I have been trying to work out the expression for $\varepsilon_{ijkl} \cdot \varepsilon_{ijkl}$. Setting up the determinants, I found that the answer was 6. But, I doubt that I am right. When I had $\varepsilon_{ij} \cdot \varepsilon_{ij}$, my answer was 2. For $\varepsilon_{ijk} \cdot \varepsilon_{ijk}$, my answer was 6, and I am a bit unconvinced that my process was right.
Can anyone give me a hint?
It should be $4!= 24$ as there are 24 possible $ijkl$'s with all indices distinct.

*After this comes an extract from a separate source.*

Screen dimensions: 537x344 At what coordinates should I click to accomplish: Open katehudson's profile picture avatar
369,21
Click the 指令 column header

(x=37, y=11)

$$ \varepsilon_{ijkl} \cdot \varepsilon_{mnpq}= \left|\begin{matrix} \delta_{im}& \delta_{in}& \delta_{ip}& \delta_{iq} \\ \delta_{jm}& \delta_{jn}& \delta_{jp}& \delta_{jq} \\ \delta_{km}& \delta_{kn}& \delta_{kp}& \delta_{kq} \\ \delta_{lm}& \delta_{ln}& \delta_{lp}& \delta_{lq} \end{matrix}\right| $$ Or for convincing you may use a brute force method, by starting with $$ \varepsilon_{ijkl} =\delta^0_i\delta^1_j\delta^2_k\delta^3_l- \delta^0_i\delta^1_j\delta^2_l\delta^3_k + \delta^0_i\delta^1_l\delta^2_j\delta^3_k - \delta^0_i\delta^1_l\delta^2_k\delta^3_j + \delta^0_i\delta^1_k\delta^2_l\delta^3_j - \delta^0_i\delta^1_k\delta^2_j\delta^3_l \\ -\delta^0_j\delta^1_i\delta^2_k\delta^3_l+ \delta^0_j\delta^1_i\delta^2_l\delta^3_k - \delta^0_j\delta^1_l\delta^2_i\delta^3_k + \delta^0_j\delta^1_l\delta^2_k\delta^3_i - \delta^0_j\delta^1_k\delta^2_l\delta^3_i + \delta^0_j\delta^1_k\delta^2_i\delta^3_l \\ +\delta^0_k\delta^1_i\delta^2_j\delta^3_l- \delta^0_k\delta^1_i\delta^2_l\delta^3_j + \delta^0_k\delta^1_l\delta^2_i\delta^3_j - \delta^0_k\delta^1_l\delta^2_j\delta^3_i + \delta^0_k\delta^1_j\delta^2_l\delta^3_i - \delta^0_k\delta^1_j\delta^2_i\delta^3_l \\ -\delta^0_l\delta^1_i\delta^2_j\delta^3_k+ \delta^0_l\delta^1_i\delta^2_k\delta^3_j - \delta^0_l\delta^1_k\delta^2_i\delta^3_j + \delta^0_l\delta^1_k\delta^2_j\delta^3_i - \delta^0_l\delta^1_j\delta^2_k\delta^3_i + \delta^0_l\delta^1_j\delta^2_i\delta^3_k $$ You must see that$\varepsilon_{ijkl}\cdot \varepsilon_{ijkl} =24$